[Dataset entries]
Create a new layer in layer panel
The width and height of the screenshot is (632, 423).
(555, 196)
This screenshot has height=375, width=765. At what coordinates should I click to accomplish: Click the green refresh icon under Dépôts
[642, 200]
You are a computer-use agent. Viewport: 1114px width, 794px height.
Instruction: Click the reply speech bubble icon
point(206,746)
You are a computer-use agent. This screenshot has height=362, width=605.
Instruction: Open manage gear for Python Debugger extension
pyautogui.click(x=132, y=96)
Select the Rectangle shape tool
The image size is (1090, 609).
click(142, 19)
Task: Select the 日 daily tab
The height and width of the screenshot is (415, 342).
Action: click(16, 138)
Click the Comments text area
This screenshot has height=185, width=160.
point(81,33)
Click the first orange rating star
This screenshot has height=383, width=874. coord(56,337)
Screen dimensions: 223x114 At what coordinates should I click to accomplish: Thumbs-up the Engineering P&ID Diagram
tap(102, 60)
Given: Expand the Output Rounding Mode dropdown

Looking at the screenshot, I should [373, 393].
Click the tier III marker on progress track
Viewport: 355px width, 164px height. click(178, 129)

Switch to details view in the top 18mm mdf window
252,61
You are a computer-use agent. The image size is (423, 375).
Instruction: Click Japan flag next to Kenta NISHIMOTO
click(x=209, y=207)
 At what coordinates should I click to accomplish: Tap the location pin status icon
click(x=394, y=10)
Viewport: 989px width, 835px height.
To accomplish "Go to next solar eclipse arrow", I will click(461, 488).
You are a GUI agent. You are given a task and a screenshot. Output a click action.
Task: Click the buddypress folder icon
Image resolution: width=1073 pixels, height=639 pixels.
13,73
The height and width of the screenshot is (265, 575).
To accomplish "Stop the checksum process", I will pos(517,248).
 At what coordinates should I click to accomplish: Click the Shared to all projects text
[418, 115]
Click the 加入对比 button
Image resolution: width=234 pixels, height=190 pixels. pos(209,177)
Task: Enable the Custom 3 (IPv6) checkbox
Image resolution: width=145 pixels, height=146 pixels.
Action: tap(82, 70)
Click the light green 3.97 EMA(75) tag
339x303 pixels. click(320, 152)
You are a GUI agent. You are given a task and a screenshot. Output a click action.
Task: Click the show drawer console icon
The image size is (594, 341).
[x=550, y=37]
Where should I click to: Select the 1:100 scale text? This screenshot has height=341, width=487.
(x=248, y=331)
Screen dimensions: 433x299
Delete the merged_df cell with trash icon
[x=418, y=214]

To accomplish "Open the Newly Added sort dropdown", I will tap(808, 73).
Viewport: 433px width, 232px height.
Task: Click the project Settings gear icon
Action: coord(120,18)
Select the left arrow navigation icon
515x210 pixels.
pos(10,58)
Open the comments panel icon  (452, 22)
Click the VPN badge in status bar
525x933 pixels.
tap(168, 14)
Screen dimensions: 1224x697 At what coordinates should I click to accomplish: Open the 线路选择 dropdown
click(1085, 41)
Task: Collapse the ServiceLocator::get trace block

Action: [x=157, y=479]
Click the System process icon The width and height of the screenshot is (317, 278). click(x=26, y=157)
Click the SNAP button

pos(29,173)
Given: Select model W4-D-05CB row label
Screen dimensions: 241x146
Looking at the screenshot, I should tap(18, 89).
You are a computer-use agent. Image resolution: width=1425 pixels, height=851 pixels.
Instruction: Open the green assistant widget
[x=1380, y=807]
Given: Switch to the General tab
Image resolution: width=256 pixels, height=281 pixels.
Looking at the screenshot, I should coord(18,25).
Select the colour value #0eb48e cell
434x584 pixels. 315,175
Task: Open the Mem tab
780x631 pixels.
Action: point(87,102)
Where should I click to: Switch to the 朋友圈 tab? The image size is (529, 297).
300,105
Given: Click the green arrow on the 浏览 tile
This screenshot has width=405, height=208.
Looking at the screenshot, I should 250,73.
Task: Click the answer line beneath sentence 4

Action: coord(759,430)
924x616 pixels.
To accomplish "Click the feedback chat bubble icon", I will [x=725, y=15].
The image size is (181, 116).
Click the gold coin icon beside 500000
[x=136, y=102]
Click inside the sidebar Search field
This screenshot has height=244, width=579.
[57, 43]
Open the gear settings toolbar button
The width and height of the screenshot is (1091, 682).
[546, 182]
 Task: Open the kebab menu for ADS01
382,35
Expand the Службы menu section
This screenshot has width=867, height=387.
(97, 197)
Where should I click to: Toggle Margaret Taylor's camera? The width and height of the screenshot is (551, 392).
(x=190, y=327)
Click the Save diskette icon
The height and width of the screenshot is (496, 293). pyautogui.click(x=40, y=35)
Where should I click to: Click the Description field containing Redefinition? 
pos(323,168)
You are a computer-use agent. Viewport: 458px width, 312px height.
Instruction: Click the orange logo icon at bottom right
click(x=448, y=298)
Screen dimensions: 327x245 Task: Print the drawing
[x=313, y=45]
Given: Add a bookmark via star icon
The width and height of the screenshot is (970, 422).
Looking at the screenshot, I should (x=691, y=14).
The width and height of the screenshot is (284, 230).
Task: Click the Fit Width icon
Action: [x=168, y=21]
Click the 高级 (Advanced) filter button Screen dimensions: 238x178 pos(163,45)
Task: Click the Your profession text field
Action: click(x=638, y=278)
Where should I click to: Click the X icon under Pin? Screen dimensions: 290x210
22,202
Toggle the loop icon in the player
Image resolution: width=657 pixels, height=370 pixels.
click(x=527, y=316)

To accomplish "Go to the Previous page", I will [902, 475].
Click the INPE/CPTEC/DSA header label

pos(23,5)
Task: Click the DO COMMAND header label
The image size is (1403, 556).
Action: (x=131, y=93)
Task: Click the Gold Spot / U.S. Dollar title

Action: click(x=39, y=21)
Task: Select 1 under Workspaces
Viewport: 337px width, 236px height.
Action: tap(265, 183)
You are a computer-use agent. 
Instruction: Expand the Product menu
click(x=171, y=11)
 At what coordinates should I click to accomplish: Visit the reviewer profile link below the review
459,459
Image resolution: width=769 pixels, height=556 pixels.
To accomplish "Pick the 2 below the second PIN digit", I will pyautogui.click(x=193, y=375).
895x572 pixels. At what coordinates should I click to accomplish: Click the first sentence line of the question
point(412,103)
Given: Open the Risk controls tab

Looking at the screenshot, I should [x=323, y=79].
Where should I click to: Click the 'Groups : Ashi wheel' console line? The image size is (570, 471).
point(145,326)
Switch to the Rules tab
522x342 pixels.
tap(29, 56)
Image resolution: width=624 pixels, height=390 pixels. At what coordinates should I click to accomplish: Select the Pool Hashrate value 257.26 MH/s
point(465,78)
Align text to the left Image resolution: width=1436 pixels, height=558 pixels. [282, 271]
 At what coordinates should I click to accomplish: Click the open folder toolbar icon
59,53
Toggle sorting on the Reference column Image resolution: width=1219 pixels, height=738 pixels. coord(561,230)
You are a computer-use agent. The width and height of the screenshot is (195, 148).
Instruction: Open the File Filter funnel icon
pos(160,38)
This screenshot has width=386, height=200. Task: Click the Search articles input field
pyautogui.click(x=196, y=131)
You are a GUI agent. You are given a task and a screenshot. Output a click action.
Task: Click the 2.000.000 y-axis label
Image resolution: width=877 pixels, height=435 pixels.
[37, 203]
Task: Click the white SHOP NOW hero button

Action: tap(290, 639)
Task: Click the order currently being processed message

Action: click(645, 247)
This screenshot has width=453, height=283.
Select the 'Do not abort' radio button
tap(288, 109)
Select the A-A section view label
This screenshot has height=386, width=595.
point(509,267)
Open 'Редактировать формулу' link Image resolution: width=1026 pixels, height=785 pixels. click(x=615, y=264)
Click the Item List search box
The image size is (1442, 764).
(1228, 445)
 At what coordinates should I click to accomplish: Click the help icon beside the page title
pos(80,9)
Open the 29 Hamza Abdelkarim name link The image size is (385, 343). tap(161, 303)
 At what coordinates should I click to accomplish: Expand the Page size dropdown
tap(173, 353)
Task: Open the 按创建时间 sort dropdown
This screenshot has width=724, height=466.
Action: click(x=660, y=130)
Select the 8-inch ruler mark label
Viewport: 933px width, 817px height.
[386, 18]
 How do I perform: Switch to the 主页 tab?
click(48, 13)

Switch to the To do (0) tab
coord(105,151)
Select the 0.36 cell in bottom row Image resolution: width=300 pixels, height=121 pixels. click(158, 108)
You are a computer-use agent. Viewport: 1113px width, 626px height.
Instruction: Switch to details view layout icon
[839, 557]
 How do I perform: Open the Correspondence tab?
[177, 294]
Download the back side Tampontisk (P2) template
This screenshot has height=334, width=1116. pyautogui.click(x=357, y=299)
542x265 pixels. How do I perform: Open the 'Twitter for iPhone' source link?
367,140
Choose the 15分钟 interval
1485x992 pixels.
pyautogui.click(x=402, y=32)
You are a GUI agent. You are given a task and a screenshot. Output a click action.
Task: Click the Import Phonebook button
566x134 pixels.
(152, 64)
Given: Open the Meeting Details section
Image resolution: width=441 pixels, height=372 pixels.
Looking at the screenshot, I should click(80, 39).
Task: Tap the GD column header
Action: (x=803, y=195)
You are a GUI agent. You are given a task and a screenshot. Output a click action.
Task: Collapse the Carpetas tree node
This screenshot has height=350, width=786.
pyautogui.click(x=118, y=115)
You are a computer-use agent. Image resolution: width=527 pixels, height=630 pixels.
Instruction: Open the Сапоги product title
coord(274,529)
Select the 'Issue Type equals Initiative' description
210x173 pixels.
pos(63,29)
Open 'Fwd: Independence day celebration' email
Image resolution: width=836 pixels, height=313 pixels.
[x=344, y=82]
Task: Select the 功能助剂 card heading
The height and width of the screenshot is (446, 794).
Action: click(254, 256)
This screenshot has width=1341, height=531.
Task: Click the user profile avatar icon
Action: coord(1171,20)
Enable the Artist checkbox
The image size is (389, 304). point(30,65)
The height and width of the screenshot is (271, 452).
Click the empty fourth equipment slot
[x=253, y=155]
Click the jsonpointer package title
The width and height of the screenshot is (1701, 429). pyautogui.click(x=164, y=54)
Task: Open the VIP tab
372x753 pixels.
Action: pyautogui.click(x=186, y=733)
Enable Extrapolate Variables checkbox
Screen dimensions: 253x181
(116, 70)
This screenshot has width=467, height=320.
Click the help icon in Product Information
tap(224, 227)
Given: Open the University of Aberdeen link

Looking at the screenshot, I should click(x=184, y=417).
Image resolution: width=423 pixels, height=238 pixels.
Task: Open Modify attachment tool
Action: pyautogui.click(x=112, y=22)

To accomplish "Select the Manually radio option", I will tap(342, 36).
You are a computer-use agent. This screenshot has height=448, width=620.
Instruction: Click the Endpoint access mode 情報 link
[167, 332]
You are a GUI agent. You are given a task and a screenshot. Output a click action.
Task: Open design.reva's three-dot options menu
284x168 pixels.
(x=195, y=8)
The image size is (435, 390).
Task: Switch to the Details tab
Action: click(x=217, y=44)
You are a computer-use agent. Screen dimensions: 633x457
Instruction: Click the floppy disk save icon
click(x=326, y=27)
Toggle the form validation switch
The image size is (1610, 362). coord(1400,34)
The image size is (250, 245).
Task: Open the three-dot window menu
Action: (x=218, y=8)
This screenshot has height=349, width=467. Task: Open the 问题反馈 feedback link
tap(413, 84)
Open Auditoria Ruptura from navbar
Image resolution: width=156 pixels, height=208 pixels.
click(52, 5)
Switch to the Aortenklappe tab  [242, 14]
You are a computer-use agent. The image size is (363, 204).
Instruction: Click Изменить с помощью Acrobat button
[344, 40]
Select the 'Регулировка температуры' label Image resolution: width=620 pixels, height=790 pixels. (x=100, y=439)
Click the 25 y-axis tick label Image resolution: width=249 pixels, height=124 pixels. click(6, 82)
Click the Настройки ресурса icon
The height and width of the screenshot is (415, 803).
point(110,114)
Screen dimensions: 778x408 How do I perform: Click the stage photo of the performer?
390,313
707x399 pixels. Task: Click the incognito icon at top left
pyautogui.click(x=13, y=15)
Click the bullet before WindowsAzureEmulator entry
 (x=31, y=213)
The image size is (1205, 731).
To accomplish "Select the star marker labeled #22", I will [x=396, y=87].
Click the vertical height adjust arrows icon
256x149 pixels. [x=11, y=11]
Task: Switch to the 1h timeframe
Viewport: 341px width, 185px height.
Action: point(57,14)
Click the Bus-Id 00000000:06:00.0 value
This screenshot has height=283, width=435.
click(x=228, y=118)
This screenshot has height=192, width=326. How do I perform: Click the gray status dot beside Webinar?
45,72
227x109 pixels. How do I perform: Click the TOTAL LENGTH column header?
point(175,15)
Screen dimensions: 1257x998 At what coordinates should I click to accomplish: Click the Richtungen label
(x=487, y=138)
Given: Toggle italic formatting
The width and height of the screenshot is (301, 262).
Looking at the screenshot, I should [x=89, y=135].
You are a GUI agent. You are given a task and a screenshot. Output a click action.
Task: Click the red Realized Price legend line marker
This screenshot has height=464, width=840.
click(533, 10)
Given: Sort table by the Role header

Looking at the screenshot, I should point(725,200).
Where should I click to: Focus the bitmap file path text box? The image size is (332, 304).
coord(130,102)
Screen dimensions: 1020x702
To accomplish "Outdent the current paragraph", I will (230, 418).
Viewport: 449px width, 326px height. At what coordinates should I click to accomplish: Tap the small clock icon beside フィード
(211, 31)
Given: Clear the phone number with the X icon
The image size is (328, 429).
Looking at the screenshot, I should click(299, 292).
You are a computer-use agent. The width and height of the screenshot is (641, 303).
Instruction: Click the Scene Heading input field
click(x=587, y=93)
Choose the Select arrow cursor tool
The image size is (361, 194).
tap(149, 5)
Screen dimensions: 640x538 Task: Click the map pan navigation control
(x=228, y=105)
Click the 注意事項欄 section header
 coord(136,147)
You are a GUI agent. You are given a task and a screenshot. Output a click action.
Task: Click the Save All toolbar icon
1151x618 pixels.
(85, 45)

### Problem
From the line holding "Image resolution: width=877" to the line holding "Task: Open the 按创建时间 sort dropdown", inclusive, restate each line above exactly as written.

### Result of this task
Image resolution: width=877 pixels, height=435 pixels.
[37, 203]
Task: Click the white SHOP NOW hero button

Action: tap(290, 639)
Task: Click the order currently being processed message

Action: click(645, 247)
This screenshot has width=453, height=283.
Select the 'Do not abort' radio button
tap(288, 109)
Select the A-A section view label
This screenshot has height=386, width=595.
point(509,267)
Open 'Редактировать формулу' link Image resolution: width=1026 pixels, height=785 pixels. click(x=615, y=264)
Click the Item List search box
The image size is (1442, 764).
(1228, 445)
 At what coordinates should I click to accomplish: Click the help icon beside the page title
pos(80,9)
Open the 29 Hamza Abdelkarim name link The image size is (385, 343). tap(161, 303)
 At what coordinates should I click to accomplish: Expand the Page size dropdown
tap(173, 353)
Task: Open the 按创建时间 sort dropdown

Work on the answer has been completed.